__What the task requires__:
Produce an exact copy of the first line of the data below and each line after it, please, up to and including the one with "[Translate to Turkish] (574, 1121)".

[Given information]

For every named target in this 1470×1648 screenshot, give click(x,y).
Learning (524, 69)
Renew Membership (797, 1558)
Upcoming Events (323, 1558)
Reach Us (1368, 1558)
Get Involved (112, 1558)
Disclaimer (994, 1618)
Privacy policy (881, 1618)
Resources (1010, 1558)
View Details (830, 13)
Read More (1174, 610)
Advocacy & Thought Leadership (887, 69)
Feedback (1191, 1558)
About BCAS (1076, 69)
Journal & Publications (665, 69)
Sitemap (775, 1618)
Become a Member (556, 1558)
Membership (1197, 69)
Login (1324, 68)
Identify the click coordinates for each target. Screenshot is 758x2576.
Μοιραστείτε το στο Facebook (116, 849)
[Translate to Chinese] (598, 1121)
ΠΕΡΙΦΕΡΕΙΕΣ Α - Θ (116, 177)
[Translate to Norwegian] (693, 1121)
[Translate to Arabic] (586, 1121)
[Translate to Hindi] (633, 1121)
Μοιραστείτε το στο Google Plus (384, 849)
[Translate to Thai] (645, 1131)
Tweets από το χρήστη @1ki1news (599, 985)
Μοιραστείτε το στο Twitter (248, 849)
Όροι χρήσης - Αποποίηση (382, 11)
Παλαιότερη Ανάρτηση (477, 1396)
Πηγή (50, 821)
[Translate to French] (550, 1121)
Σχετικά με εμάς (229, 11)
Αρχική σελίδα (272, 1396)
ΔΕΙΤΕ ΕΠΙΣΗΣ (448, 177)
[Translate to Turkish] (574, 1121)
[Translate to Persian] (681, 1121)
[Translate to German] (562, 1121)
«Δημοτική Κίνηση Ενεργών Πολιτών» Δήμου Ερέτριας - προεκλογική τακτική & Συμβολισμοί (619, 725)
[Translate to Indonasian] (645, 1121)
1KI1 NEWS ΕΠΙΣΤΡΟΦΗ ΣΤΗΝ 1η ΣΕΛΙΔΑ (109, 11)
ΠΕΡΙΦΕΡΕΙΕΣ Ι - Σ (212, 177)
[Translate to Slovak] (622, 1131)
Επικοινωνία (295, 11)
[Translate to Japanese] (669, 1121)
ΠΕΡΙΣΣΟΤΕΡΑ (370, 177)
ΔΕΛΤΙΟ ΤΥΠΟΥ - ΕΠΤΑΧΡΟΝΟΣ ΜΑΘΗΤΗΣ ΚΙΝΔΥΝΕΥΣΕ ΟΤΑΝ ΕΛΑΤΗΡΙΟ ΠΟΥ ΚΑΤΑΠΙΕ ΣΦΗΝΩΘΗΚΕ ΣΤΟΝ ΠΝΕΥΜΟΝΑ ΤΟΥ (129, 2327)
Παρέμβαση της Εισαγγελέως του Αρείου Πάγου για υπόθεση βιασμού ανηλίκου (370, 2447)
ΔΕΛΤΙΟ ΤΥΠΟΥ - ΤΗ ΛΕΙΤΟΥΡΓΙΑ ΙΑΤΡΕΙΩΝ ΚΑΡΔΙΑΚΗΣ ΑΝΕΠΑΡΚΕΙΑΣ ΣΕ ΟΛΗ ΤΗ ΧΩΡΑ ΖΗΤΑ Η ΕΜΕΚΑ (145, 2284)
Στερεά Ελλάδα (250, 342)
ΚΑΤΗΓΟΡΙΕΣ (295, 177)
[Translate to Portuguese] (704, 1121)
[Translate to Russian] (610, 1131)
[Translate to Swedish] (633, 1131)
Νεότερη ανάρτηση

[/Given information]

__Exercise output__:
For every named target in this 1470×1648 screenshot, give click(x,y).
Learning (524, 69)
Renew Membership (797, 1558)
Upcoming Events (323, 1558)
Reach Us (1368, 1558)
Get Involved (112, 1558)
Disclaimer (994, 1618)
Privacy policy (881, 1618)
Resources (1010, 1558)
View Details (830, 13)
Read More (1174, 610)
Advocacy & Thought Leadership (887, 69)
Feedback (1191, 1558)
About BCAS (1076, 69)
Journal & Publications (665, 69)
Sitemap (775, 1618)
Become a Member (556, 1558)
Membership (1197, 69)
Login (1324, 68)
Identify the click coordinates for each target. Screenshot is 758x2576.
Μοιραστείτε το στο Facebook (116, 849)
[Translate to Chinese] (598, 1121)
ΠΕΡΙΦΕΡΕΙΕΣ Α - Θ (116, 177)
[Translate to Norwegian] (693, 1121)
[Translate to Arabic] (586, 1121)
[Translate to Hindi] (633, 1121)
Μοιραστείτε το στο Google Plus (384, 849)
[Translate to Thai] (645, 1131)
Tweets από το χρήστη @1ki1news (599, 985)
Μοιραστείτε το στο Twitter (248, 849)
Όροι χρήσης - Αποποίηση (382, 11)
Παλαιότερη Ανάρτηση (477, 1396)
Πηγή (50, 821)
[Translate to French] (550, 1121)
Σχετικά με εμάς (229, 11)
Αρχική σελίδα (272, 1396)
ΔΕΙΤΕ ΕΠΙΣΗΣ (448, 177)
[Translate to Turkish] (574, 1121)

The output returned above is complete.